Local Current Blog

Slippers worn by Minnesota music icon Judy Garland in ‘The Wizard of Oz’ recovered 13 years after being stolen from Grand Rapids museum

One of the other pairs of slippers worn by Judy Garland in 'The Wizard of Oz,' on display in 2011. (Astrid Stawiarz/Getty Images)

The Wizard of Oz taught us that there’s no place like home, but for a certain pair of ruby red slippers home has been a faraway thought; until now. The shoes, one of four pairs worn by Judy Garland in the 1939 film The Wizard of Oz, went missing 13 years ago on Aug. 28. At the time, they were on loan from collector Michael Shaw to the Judy Garland Museum in the actor’s birthplace of Grand Rapids, Minn.

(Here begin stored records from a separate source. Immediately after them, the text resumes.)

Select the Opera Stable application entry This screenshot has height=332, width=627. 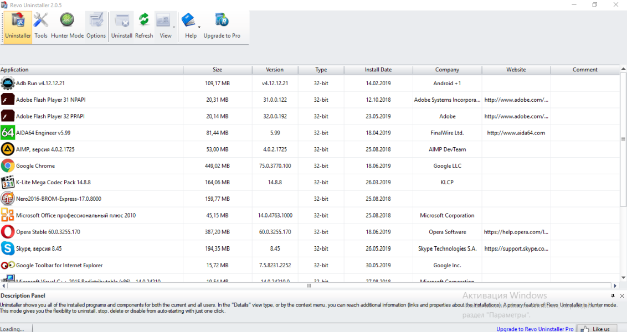48,232
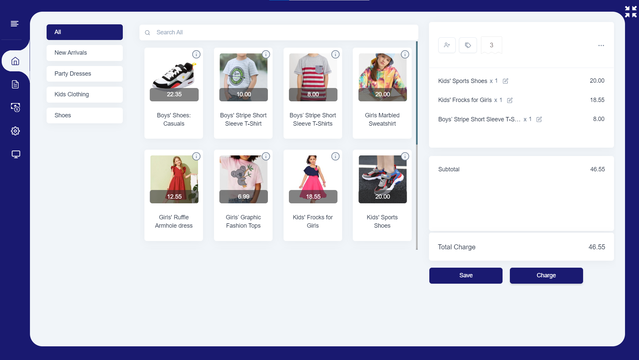Click the home icon in sidebar
Screen dimensions: 639x360
pos(15,61)
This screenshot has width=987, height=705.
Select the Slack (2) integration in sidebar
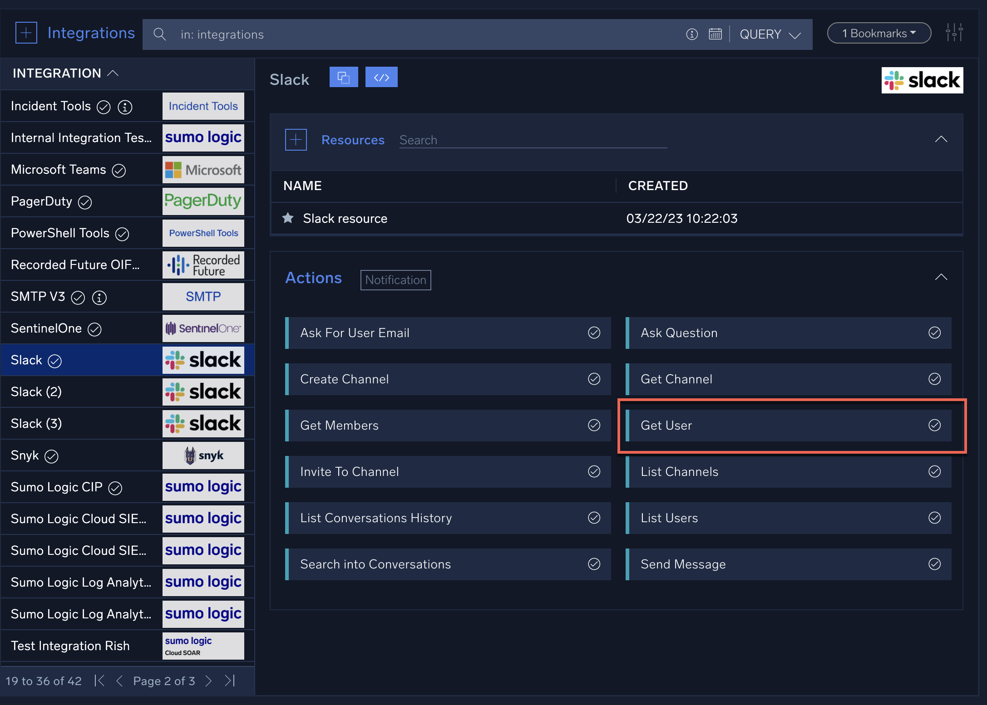(82, 392)
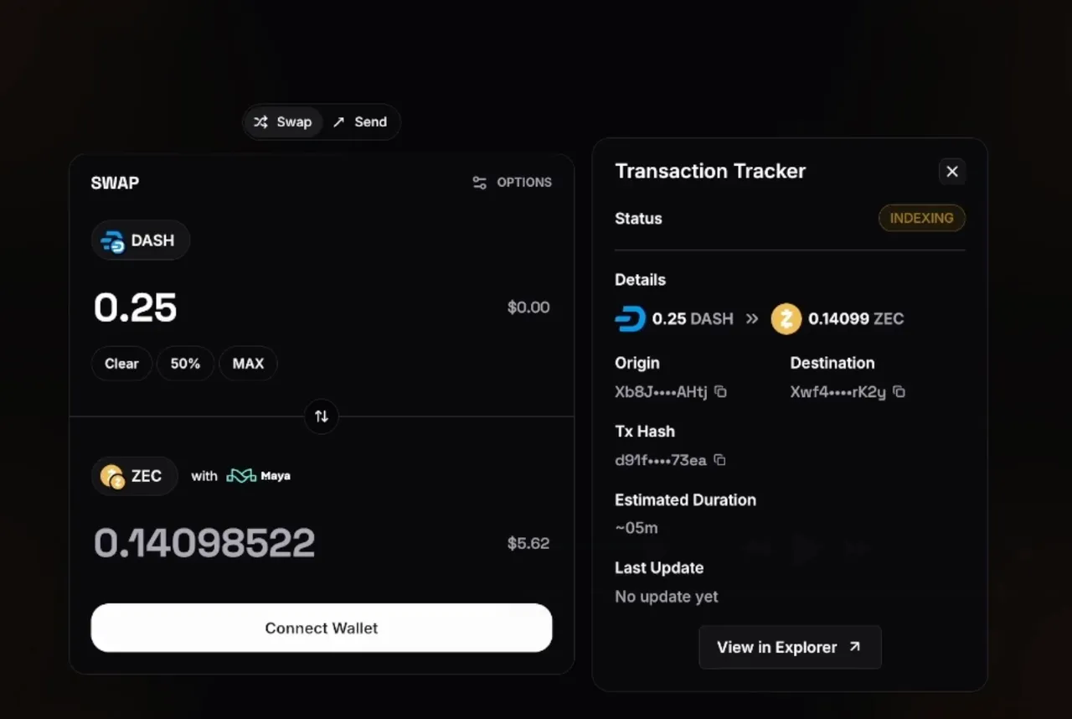
Task: Set the amount to 50%
Action: 185,364
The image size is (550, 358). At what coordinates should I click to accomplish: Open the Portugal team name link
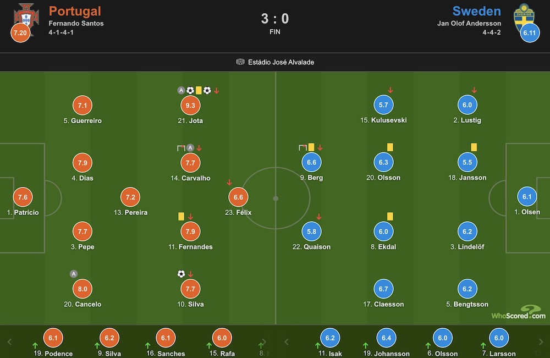[75, 11]
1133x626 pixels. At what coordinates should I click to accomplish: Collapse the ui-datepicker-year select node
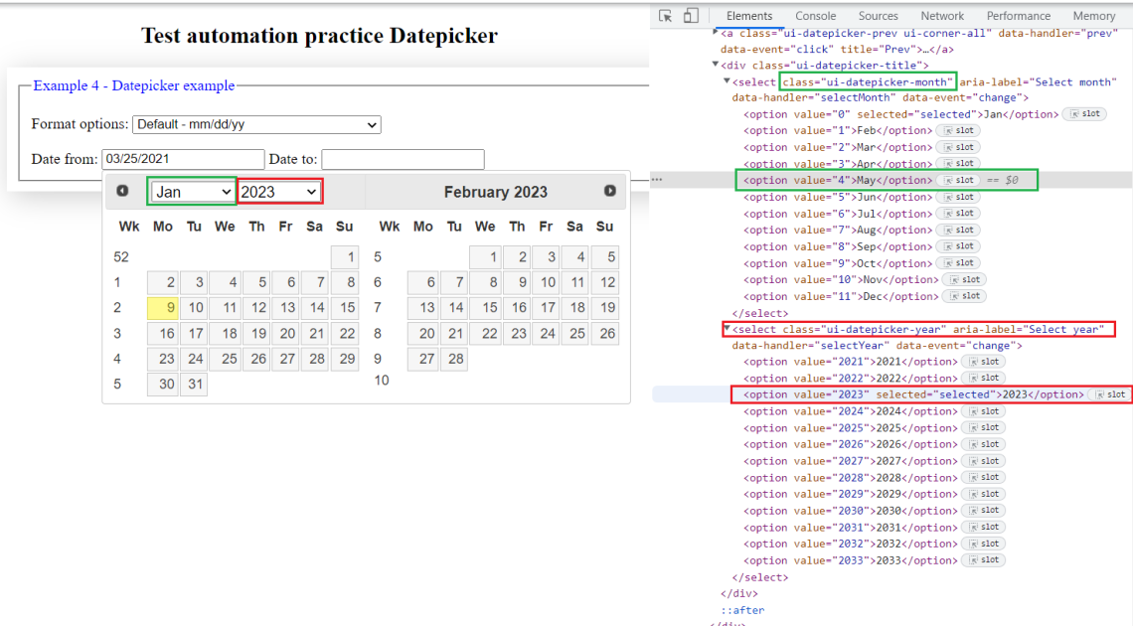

The whole theft was a head-scratcher. No fingerprints were left behind, and there was no security camera footage. The police were left only with a broken acrylic display and a single red sequin left behind by the thieves.

Years went by, various leads were followed, and a $1 million reward was even proposed, but nothing valuable turned up until recently, according to a statement released by Sgt Robert Stein of the FBI. The slippers were recovered earlier this summer in Minneapolis, but authorities are not releasing any detailed information since the investigation is still ongoing.

Because of this, they have yet to release the names of any suspects, but there is no doubt that the people who have been following this case are eagerly awaiting more information. One such person is journalist Rhys Thomas, who wrote the book The Ruby Slippers of Oz. “These shoes are the holy grail of all Hollywood memorabilia,” Thomas told the New York Times.

Shaw bought this pair in 1970 for $2,000, from costume designer Kent Warner. The slippers were added to Shaw’s collection of other Oz memorabilia, including a witch’s hat, Dorothy’s dress, and a munchkin outfit. Although Shaw was known for lending out the slippers to various museums, speculation arose in Grand Rapids when it was discovered that the pair of shoes were slightly different sizes.

Perhaps they were a mixed pair…or, some thought, maybe Shaw had deliberately given the Judy Garland Museum a fake pair, arranged for them to be stolen, and then collected the insurance money. This claim, however, was vehemently denied by Shaw, who said in a 2015 interview with Newsweek: “There’s more to my life than a pair of pumps…they realized I had nothing to do with it. And basically the museum knew it too. They were reaching at straws to try to throw the guilt away from themselves.” (Shaw ended up settling with insurance in 2007 for $800,000.)

Luckily, we won’t have to think up hypotheticals for much longer. As the investigation presses on, we are bound to get some real answers soon. For now, we can just be thankful that the slippers are no longer “Somewhere Over the Rainbow” and are back home safe.